• [Problem details]:
Your copy begins at the line with "Click the color: property name" and runs through the end of the data below. Set down only those lines exactly, without pictures.

(Provided data begins)

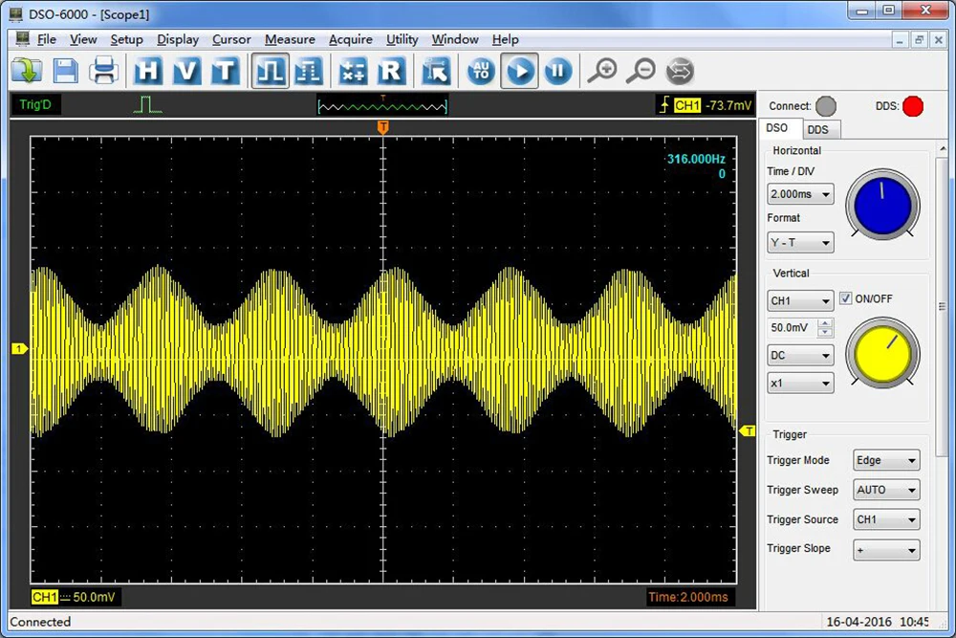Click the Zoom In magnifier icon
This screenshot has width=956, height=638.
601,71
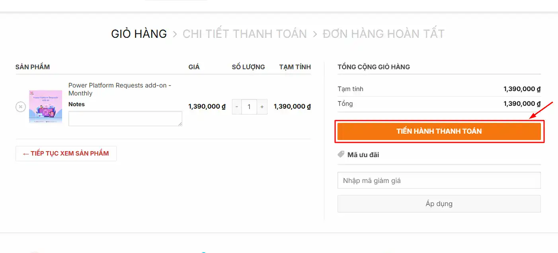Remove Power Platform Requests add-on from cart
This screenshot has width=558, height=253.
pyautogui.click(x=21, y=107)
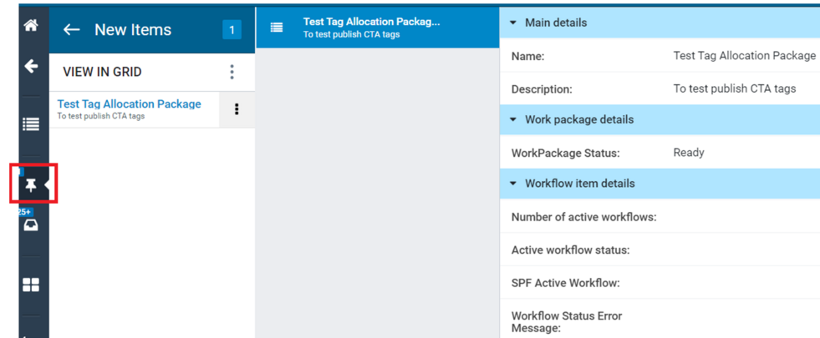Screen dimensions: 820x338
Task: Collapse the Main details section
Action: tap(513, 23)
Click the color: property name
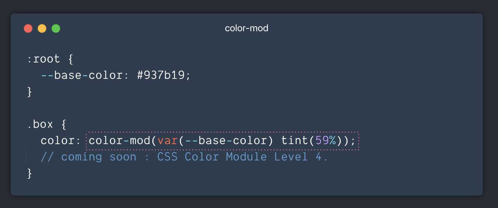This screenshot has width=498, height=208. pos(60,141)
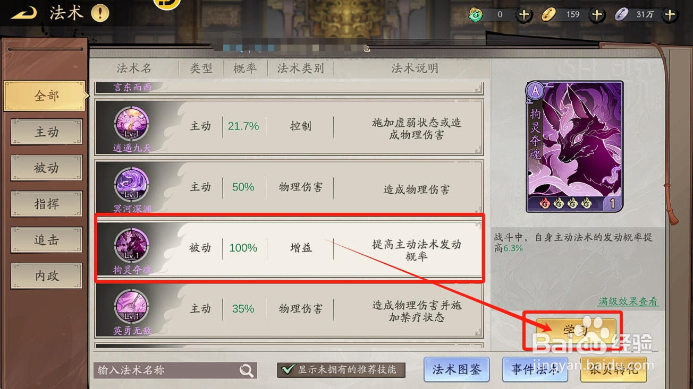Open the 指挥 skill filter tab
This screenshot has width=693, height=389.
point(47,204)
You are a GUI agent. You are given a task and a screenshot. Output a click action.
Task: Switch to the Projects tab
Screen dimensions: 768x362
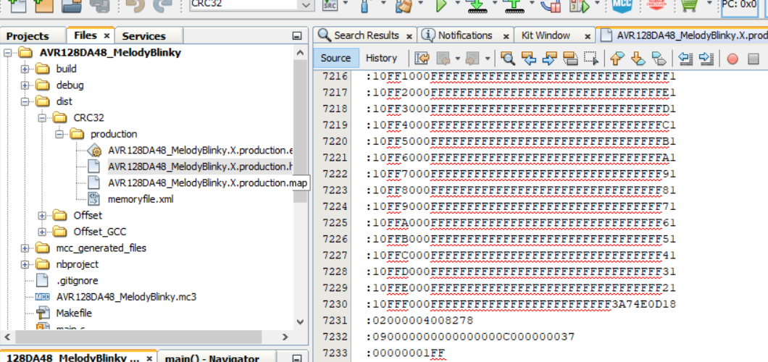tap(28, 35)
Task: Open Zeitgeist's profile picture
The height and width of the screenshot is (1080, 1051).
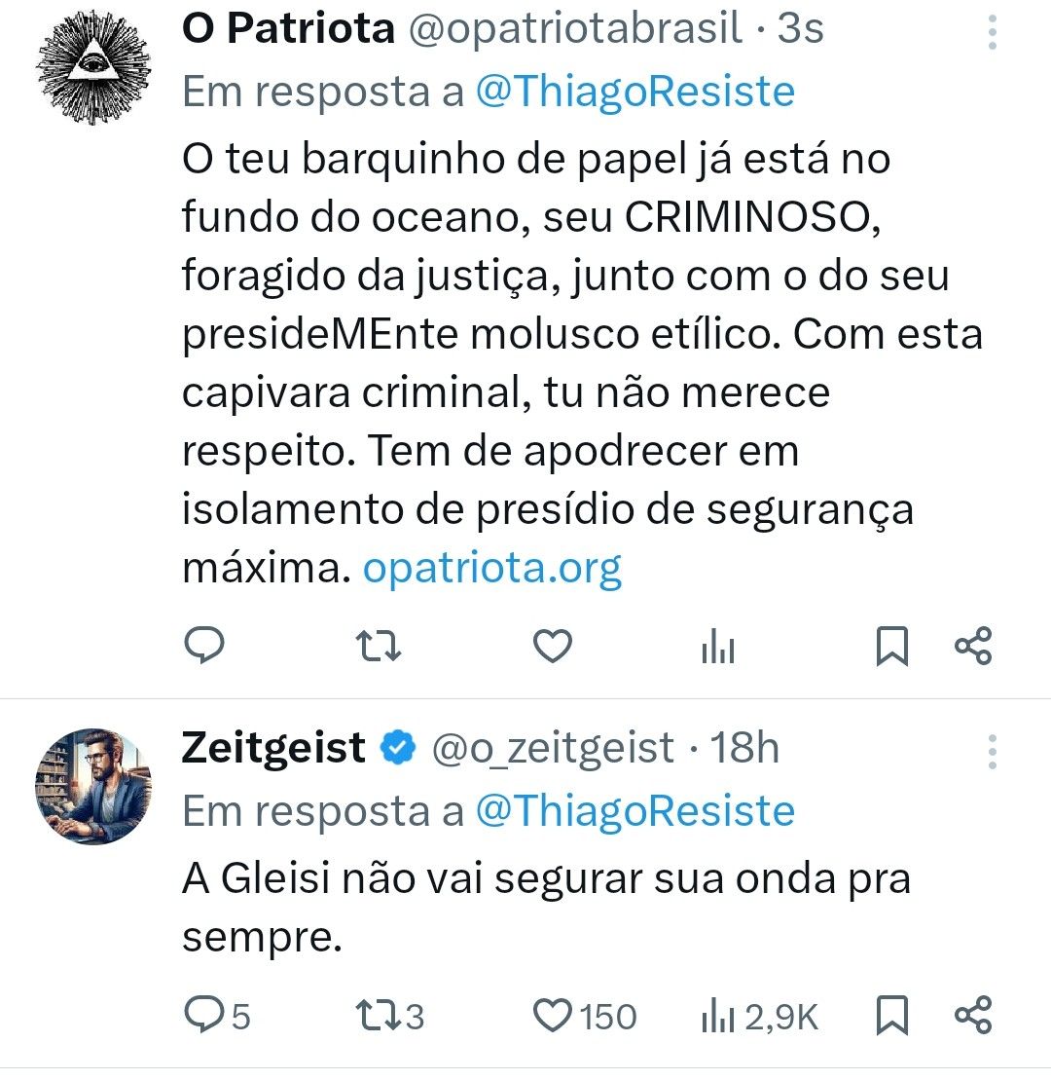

(Provided data ends)

• [Worked solution]:
Click the color: property name
This screenshot has width=498, height=208. pos(60,141)
Open the 指挥 skill filter tab
This screenshot has width=693, height=389.
point(47,204)
You are a GUI agent. You are given a task and a screenshot. Output a click action.
Task: Switch to the Projects tab
Screen dimensions: 768x362
tap(28, 35)
Task: Open Zeitgeist's profile picture
The height and width of the screenshot is (1080, 1051).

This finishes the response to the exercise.